Roma, città aperta.

Alle persone che ho incrociato a Roma, al Cherubino

“Roma non è una città come le altre. È un grande museo, un salotto da attraversare in punta di piedi.” -A. Sordi-

Roma. Così indescrivibilmente bella che la senti respirare tra le mura e i sanpietrini del centro, la vedi specchiarsi stanca e timida nelle acque torbide del Tevere. La senti vivere negli edifici, nella storia raccontata dalle guardie dell’Altare della Patria che la proteggono a spada tratta.

Roma città aperta

Roma, non puoi che amarla con il suo profumo di pioggia e gli ombrelli che colorano piazza Navona. Non puoi staccare gli occhi dai suoi contorni, dai flash delle macchine appesa al collo dei turisti che immortalano una città sempre antica, sempre nuova. Roma e il suo cuore che batte. La senti palpitare attraverso gli occhi della sua gente, nei larghi sorrisi dei romani, nella loro voglia di cambiare dal basso. Roma e le sue proteste studentesche. Roma che ama i giovani, la cultura, il diverso e gli artisti.

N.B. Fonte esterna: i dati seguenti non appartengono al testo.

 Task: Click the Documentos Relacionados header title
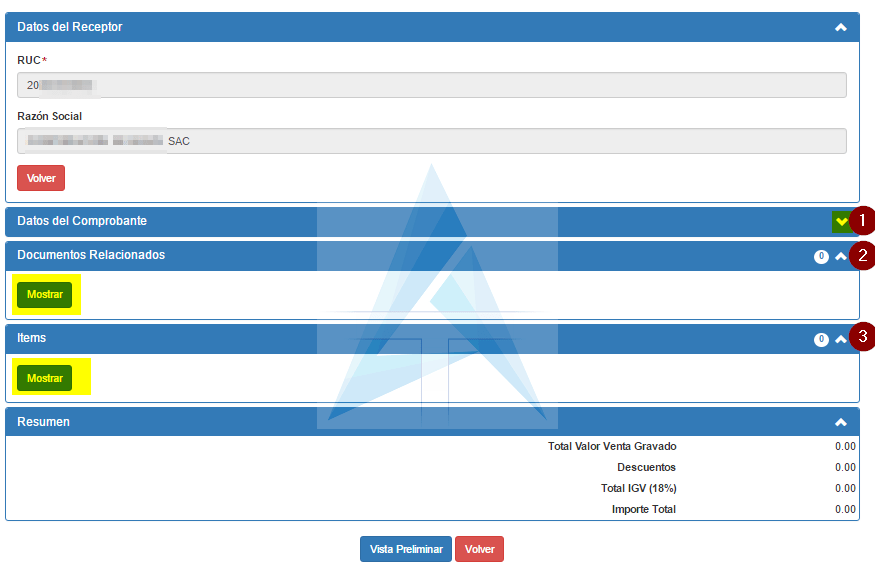click(91, 255)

Se potessi scegliere, sceglerei lei. Il centro. Dove tutto nasce e tutto finisce, dove la gente le affida il proprio futuro incerto. E ancora Lei, quella Roma amata dei caffè letterari, del Bernini, della storia.  La Roma che ha cantato Goethe. La città dalle mille strade che ti conducono sempre lì, nel centro ovunque tu parta: Milano, Bologna o Napoli.

Roma caput mundi, la città stanca che vuole il cambiamento perchè  sente il peso della crisi e dei politici che non le danno spazio nè a lei nè agli Italiani. Roma con le auto blu ammaccate dai sassi, con le pance piene dei potenti. Roma e la sua chiesa, il simbolo dell’Italia all’estero per la quale siamo conosciuti e riconosciuti nell’Europa unita, almeno nel nome. La Roma imperista che oggi affoga nelle tasse e nello spread, ma che è ancora tenace e sopravvive. La stessa Roma che amiamo un po’ tutti noi Italiani e che non smette mai di incantarci e stupirci.